There are a number of people out there in customer network teams [....] that think they know how to design a reliable high performance Ethernet network with storage level SLO’s and many of those people overestimate their capabilities. For that reason storage teams have rightfully been wary of the network team and use FC infrastructure as an excuse to keep them from fiddling about in stuff they don’t really understand. Ethernet based storage networks make that much harder to do, but running up a brand new network design/implementation specifically for storage is still a reasonably good idea unless there is a good reason to believe the existing network has been designed with storage class SLOs in mind.
That is partly the reason why in a FlexPod, the only thing you don’t flex is the network configuration. In a FlexPod you can safely carve out a VLAN, apply the appropriate COS to it (as specified in the design guide) and be confident that you’re going to get a good result, there’s almost 40Gbit of bandwidth available in the current design, so it’s pretty unlikely you’re going to run out of that resource in a hurry, and if you do … buy another FlexPod.
Personally I’m a strong believer in multi-purpose Ethernet based networks based on 10Gbit/40Gbit with storage class SLO’s. The economic benefits go way beyond just reducing the costs of FC infrastructure and goes to the principal of large pools of [stateless] physical resources [from which virtual constructs are] provisioned automagically on demand, and this ties in really nicely with [NetApp's] overall value proposition.

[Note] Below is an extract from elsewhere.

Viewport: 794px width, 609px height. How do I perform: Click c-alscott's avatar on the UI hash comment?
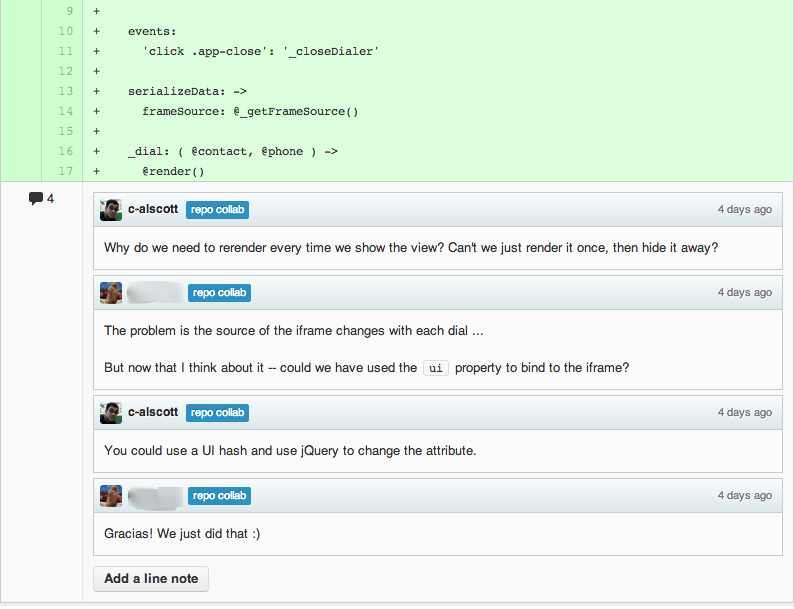coord(111,413)
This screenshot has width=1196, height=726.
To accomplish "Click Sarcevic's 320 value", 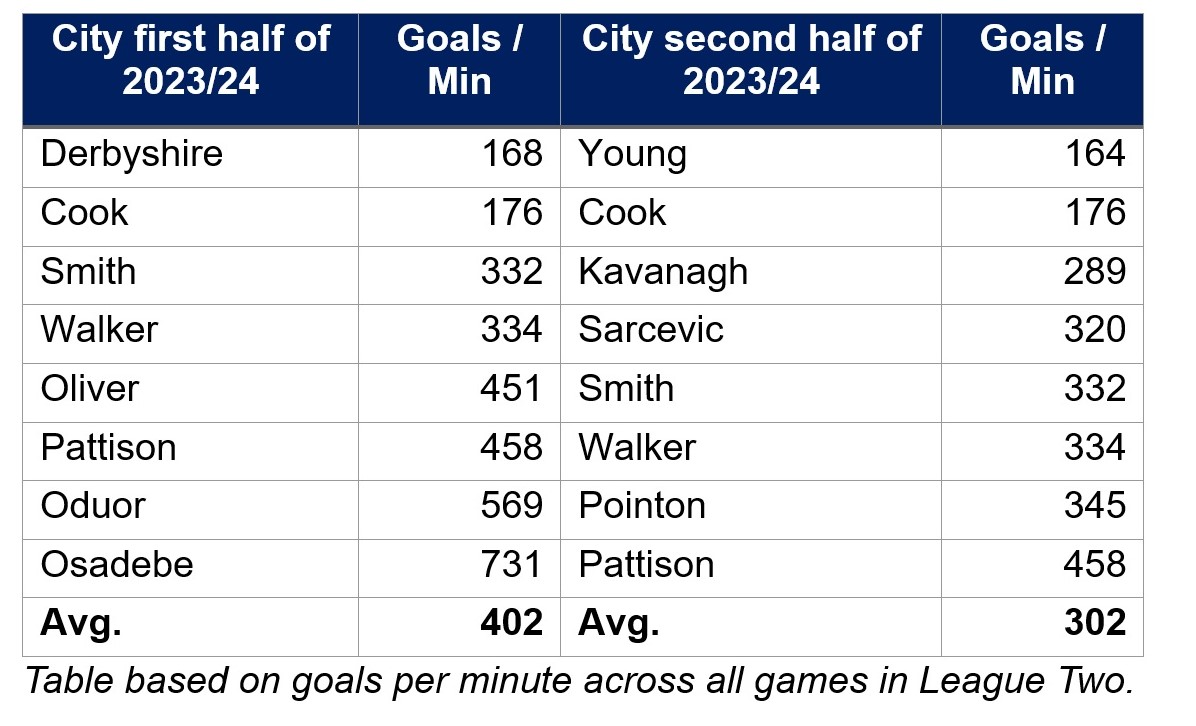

Cisco, not surprisingly have a pretty good pitch around this, and [it would be worth working with them on this]. Furthermore, it also allows you to get involved in the ever increasingly sexy subject of software defined networking.
Transformation of the network infrastructure gets LOTS of attention at the C-Level and providing solid justifications / use cases for that can help [the customer accelerate their justifications for a datacenter transformation projects].
Because of that I would never be shy about pushing NFS (or going forward SMB3) on Ethernet as a superior solution to FC, especially with things like RoCEE on the horizon as it might just be the thing that disrupt [legacy methods] as it has done in some of NetApp’s largest accounts many times over.
For me supporting FC (or even iSCSI) is more about helping a customer to protect the investment they’ve already made in legacy infrastructure while they migrate to something more efficient and flexible.
Finally this is less about NFS vs FC than it is about FlexVols vs LUNS, and LUNs are really DUMB storage containers … don’t encourage people to keep using them when they have a better alternative
I’d be interested on any perspectives or particular interests, because I’m digging through some of our internal and customer facing documents to summarise exactly what the benefits are, where the limits are, and what you need to do to implement an ethernet network with storage class SLOs at small and large scales.